“The North Pole is reached!” was the news that flashed all over the world.
The first expedition to reach the geographic South Pole was led by the Norwegian explorer Roald Amundsen. He and four others arrived at the Pole on the 14th December 1911, five weeks ahead of a British party led by Robert Falcon Scott as part of the Terra Nova Expedition. Amundsen and his team returned safely to their base and later learned that Scott and his four companions had died on their return journey.
Amundsen’s plans had focused on the Arctic and the conquest of the North Pole by means of an extended drift in an icebound ship. He obtained the use of Fridtjof Nansen’s polar exploration ship Fram and undertook extensive fundraising. Preparations for this expedition were disrupted when, in 1909, the rival American explorers Frederick Cook and Robert E. Peary each claimed to have reached the North Pole. Amundsen then changed his plan and began to prepare for a conquest of the South Pole; uncertain of the extent to which the public and his backers would support him, he kept this revised objective secret. When he set out in June 1910, he led even his crew to believe they were embarking on an Arctic drift and revealed their true Antarctic destination only when Fram was leaving their last port of call, Madeira.

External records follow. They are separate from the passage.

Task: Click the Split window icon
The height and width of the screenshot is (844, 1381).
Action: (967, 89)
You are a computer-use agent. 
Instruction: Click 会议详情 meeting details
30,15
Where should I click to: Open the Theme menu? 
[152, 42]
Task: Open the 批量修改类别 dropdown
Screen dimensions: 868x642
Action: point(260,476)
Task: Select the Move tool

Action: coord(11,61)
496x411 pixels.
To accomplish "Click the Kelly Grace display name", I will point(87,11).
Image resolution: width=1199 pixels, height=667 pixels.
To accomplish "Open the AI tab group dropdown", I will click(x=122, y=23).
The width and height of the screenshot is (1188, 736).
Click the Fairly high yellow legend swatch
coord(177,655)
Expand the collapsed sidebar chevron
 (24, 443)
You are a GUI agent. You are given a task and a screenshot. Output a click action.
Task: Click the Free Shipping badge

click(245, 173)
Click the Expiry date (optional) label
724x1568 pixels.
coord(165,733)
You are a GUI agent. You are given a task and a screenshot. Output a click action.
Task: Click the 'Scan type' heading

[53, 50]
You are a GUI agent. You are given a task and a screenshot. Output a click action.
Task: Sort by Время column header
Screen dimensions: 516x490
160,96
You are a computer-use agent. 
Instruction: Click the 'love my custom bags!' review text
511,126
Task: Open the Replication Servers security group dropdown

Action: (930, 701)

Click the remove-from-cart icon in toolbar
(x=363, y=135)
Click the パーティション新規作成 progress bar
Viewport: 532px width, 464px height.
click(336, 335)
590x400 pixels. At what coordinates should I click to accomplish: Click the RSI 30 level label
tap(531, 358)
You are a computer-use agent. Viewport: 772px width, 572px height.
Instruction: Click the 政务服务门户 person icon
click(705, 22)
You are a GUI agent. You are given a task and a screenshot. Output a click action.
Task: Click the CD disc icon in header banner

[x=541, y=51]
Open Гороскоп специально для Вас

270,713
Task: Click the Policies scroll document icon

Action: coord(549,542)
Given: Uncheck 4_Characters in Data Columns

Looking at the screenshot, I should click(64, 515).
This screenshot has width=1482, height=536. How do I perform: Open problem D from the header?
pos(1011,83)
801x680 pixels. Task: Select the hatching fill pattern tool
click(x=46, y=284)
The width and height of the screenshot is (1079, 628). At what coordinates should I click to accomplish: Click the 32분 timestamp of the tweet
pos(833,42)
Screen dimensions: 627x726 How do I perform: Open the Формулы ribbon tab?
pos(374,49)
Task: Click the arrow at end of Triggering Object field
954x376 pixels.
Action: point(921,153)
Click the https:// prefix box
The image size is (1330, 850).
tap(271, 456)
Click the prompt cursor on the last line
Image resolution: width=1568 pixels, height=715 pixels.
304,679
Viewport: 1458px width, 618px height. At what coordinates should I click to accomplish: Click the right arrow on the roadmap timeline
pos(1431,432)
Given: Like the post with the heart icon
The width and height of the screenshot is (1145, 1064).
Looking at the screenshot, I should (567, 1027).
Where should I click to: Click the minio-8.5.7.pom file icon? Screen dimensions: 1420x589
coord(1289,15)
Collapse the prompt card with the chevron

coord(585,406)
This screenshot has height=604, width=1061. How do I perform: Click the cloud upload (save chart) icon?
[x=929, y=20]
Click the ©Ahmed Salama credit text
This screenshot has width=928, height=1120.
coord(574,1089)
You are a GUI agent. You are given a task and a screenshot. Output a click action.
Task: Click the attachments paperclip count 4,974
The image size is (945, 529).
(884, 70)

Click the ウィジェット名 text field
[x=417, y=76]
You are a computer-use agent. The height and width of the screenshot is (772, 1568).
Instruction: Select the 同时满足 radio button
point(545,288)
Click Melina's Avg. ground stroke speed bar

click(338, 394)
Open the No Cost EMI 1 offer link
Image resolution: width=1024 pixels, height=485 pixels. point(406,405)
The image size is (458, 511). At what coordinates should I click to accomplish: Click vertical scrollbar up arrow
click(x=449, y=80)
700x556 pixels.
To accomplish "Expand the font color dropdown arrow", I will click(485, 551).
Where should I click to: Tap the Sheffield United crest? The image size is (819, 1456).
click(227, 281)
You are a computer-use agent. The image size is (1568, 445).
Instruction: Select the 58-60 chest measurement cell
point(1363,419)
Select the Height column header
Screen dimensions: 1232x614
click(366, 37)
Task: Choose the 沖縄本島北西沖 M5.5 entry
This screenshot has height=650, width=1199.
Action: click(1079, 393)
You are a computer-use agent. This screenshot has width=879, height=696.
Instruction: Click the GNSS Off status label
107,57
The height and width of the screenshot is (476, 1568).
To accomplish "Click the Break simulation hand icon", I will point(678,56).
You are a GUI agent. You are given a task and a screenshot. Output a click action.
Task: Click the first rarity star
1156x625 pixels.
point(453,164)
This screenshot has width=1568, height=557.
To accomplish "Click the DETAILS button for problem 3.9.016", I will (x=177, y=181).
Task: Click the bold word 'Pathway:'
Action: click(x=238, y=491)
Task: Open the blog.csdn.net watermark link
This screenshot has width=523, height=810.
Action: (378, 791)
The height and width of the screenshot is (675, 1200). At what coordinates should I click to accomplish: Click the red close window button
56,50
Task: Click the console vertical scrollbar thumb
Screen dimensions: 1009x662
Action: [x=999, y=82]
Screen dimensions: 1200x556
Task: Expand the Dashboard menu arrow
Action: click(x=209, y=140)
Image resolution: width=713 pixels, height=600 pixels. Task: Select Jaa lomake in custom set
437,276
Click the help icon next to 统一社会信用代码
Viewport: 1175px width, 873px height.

Amundsen made his Antarctic base, “Framheim”, in the Bay of Whales on the Great Ice Barrier. After months of preparation, depot-laying and a false start that ended in near-disaster, he and his party set out for the Pole in October 1911. In the course of their journey, they discovered the Axel Heiberg Glacier, which provided their route to the polar plateau and ultimately to the South Pole. The party’s mastery of the use of skis and their expertise with sledge dogs ensured rapid and relatively trouble-free travel. Other achievements of the expedition included the first exploration of King Edward VII Land and an extensive oceanographic cruise.
The expedition’s success was widely applauded. The story of Scott’s heroic failure overshadowed its achievement in the United Kingdom, unable to accept that a Norwegian had been the first person to set foot in the South Pole, but not in the rest of the world. Amundsen’s decision to keep his true plans secret until the last moment was criticised by some. Recent polar historians have more fully recognised the skill and courage of Amundsen’s party; the permanent scientific base at the pole bears his name, together with that of Scott.